- Directed by: H. Bruce Humberstone
- Screenplay by: Samson Raphaelson; Robert Ellis; Helen Logan;
- Produced by: Edward T. Lowe, Jr.
- Starring: Mona Barrie; Gilbert Roland; Donald Cook; Adrienne Ames; Hardie Albright; Herbert Mundin;
- Cinematography: Daniel B. Clark
- Production company: Fox Film Corporation
- Distributed by: Fox Film Corporation
- Release date: May 3, 1935;
- Running time: 69 minutes
- Country: United States
- Language: English

= Ladies Love Danger =

1935 film by H. Bruce Humberstone

Ladies Love Danger is a 1935 American comedy mystery film directed by H. Bruce Humberstone and written by Samson Raphaelson, Robert Ellis and Helen Logan. The film stars Mona Barrie, Gilbert Roland, Donald Cook, Adrienne Ames, Hardie Albright and Herbert Mundin. The film was released on May 3, 1935, by Fox Film Corporation.

==Plot==
Just before the final performance of a musical at a Manhattan theater, cast and crew members gossip about news headlines that the star, Adele Michel, is about to marry Argentine millionaire Jose "Gardenia" Lopez.

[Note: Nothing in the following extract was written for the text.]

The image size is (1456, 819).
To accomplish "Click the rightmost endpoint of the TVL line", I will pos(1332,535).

Stage manager Tom Lennox, who is having an affair with Adele, threatens to tell Lopez about their tryst. Adele subsequently receives an anonymous letter from Helen, Lopez's daughter, accusing her of seeking the marriage solely for financial gain. Meanwhile, Lopez gets into an argument with his butler James, and later accuses a jeweler named Melvin of selling him an imitation pearl necklace for Adele.

When Lopez attempts to report Melvin to police by phone, and is answered by lieutenant Roberts. During the phone call, Roberts suddenly hears two gunshots before the call drops. When James returns to Lopez's apartment, he sees a woman standing in the doorway. The woman stumbles down the hall, claiming to be dizzy from a hangover. The woman tells Lopez's neighbor, Ricardo Alonzo, that she is searching for triplets she met on an ocean cruise the day before.

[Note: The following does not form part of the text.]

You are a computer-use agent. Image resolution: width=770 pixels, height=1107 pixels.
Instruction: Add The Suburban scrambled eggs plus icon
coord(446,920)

Lopez is found dead, and Roberts, a friend of Ricky's, attempts to solve the case. Rick questions the mysterious woman, who admits she entered the wrong building and found Lopez's corpse; to avoid becoming involved, she feigned being drunk. Though skeptical, Ricky teams up with the mysterious woman to solve Lopez's murder. The woman accompanies Ricky to a performance of Adele's show, and Ricky introduces her to the cast as Rita Witherspoon. Back at the apartment, Ricky and Rita encounter Phil Morton in the apartment. Ricky learns that Phil secretly married Helen six months ago, and had come to retrieve love letters he wrote her.

The next day, Ricky finds Rita has disappeared. Adele is subsequently found stabbed to death, and Rita reveals to Ricky she is actually a London journalist visiting New York for literary research. Tom phones Ricky asking to meet him immediately, and Ricky handcuffs Rita to his valet, Griffin's. Tom tells Ricky that he had visited Lopez's apartment to disclose his affair with Adele, but fled when he heard gunshots; he also implicates Melvin in the murder. Ricky disbelieves Lennox, who pulls a gun and flees.

At the theater, Ricky finds Phil searching for Helen, who is discovered bound and gagged in a closet. Phil brings Helen home, while Ricky discovers Tom's corpse asphyxiated in a nearby parked car. On the roof of the theater, Ricky discovers he can access his apartment building from there.

In Lopez's apartment, Ricky finds Rita snooping through paperwork. She reveals a hidden drawer showing a will that disinherits Helen. Phil appears with a gun, and confesses to killing Lopez over Helen's disinheritance, but he was spotted by Tom who informed Adele of what he witnessed. Phil attempted to blackmail Tom and kidnapped Helen, hoping to receive a ransom. He further confesses to murdering Adele and Tom. Before Phil can shoot Ricky and Rita, a struggle ensues and Ricky wrangles the gun from him. Rita flees the scene. Some time later, Ricky enters his apartment and finds Rita having drinks with the three triplets she met on the boat.